Reading facial expressions isn’t an exact science; we all highlight different parts of what we see. When I look at this woman, I see strength and determination. When I read her words, I see the same.
This photo by the world-renowned photographer Dorothea Lange was taken five months after Lange’s legendary shot “Migrant Mother,” the Great Depression-era photo of a mother with her children huddled close. Annie Moore Schwein was at this time an elder of the city, and both her words and her portrait tell us of her life.
Schwein recorded lengthy interviews between 1938 and 1941 recounting her own memories growing up in and raising a family in Corpus Christi. She also told memories shared by her mother, who also lived into her 90s and had memories of her own great-grandparents.

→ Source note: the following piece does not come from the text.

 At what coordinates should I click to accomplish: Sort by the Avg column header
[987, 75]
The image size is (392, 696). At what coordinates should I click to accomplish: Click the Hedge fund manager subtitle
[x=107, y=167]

Schwein’s life spanned from the time of slavery through WWII. She lived in Corpus Christi where there were only a handful of structures and a few dozen families. Her interviews tell stories of the city’s earliest days when her mother saw the building of Capt. Forbes Britton’s home on the bluff (now called the Centennial House), and the stories of how some of Corpus Christi’s first settlers came here.
Published as When Corpus Christi Was Young: Recollections of Annie Moore Schwein, her words are an invaluable resource for historians. She worked for many years as a primary school teacher and later ran a laundry business. All the while, she kept and shared her stories of Corpus Christi history.